> **PAGE EXTRACT**
<<<<
The invention relates to the method and device for milling and separation into fractions of solids and granular materials in a controlled airflow. The device for milling and separation of solids and granular materials consists of a round milling chamber with a system of pneumatic separation comprising of a vertical cylindrical body that has an uploading slot for solids and granular materials and unloading channels for the milled products of light, medium and coarse fractions. A rotating disc and a conical divider are located inside the vertical cylindrical body. The rotating disc has removable hammers and removable blades of different sizes and configurations. The system of pneumatic separation consists of a milling chamber, an air slugcatcher, channels for the milled material, and a chamber of higher pressure. Such a construction of the device allows to obtain products of the highest quality, and to improve the separation by dividing the material into three fractions: light, medium and coarse.

Description

BACKGROUND OF THE INVENTION

The invention relates to the field of processing of solids and granular materials in metallurgy and other industries where milling of materials and its separation are required (including metal containing materials, as well as phytogenic materials with high level of silicon).
>>>>
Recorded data
<<<<
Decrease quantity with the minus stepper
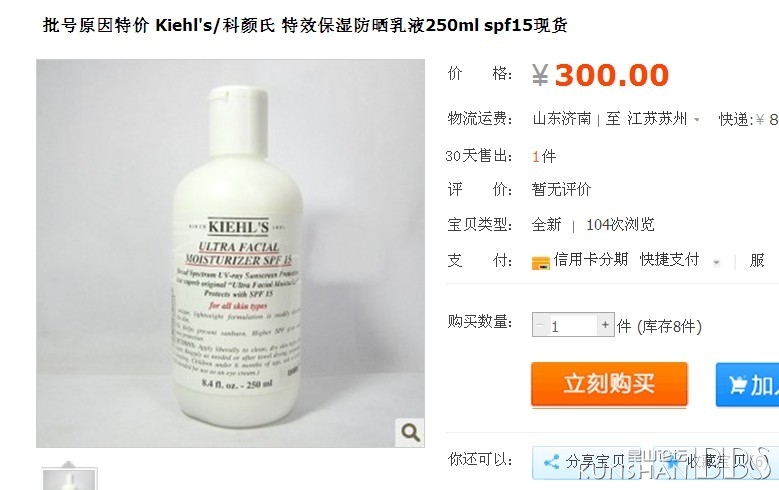click(x=540, y=325)
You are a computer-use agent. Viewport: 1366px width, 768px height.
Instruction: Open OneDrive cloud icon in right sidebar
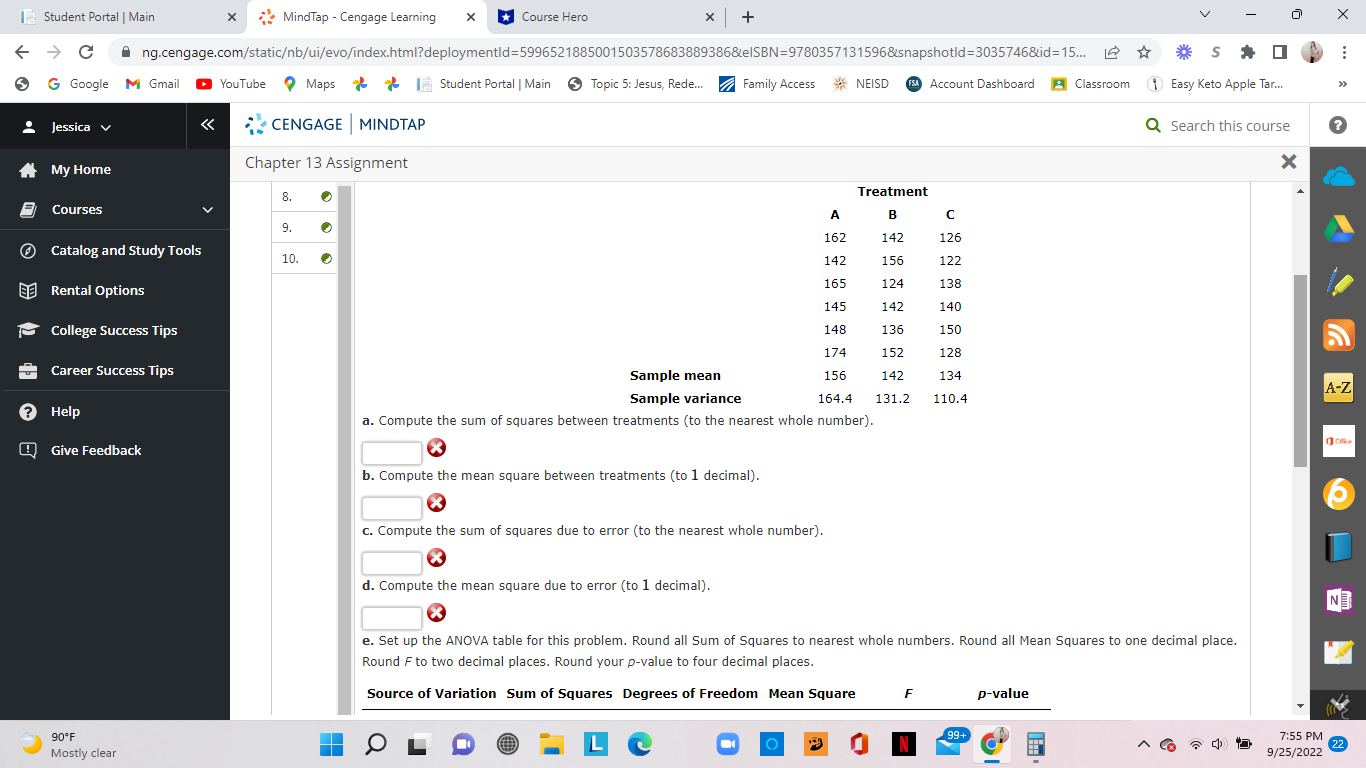pyautogui.click(x=1338, y=174)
>>>>
> **REQUIRED TASK**
Write what comes next in the patent description of the milling and separation device, starting after its last sentence.

> **EXPECTED ANSWER**
Rotaries of centrifugal percussive mills are known where a milling chamber consists of a vertical cylindrical body with an uploading axial channel for metal-containing material and unloading channels for the milled material, inside of which a rotating disc is installed on a vertical shaft. The rotating disc has blades radially installed on its upper surface with carbide-tipped electrodes welded onto the sides of the blades.

Also, centrifugal percussive mills are known where a milling chamber consists of a vertical cylindrical body with an uploading axial channel for metal containing material and unloading channels for the milled material of light and heavy fractions, inside of which a rotating disc is installed on a vertical shaft. The rotating disc has blades radially installed on its upper surface with carbide-tipped elements welded onto the sides thereof. There is a divider installed inside the body of such milling chamber.

Common disadvantages of these mills are their low reliability and low productivity caused by possible clinches and breakdowns of the device when a piece of material exceeding a gap between the wall of the milling chamber and the rotating disc, falls into that gap. Also, when the moisture content of the material exceeds 5%, then the operational sections of the rotating disc and the milling chamber are cemented with the material being milled until self-clinching and imbalance of the rotating disc occur. Such mills do not separate the material into fractions at all.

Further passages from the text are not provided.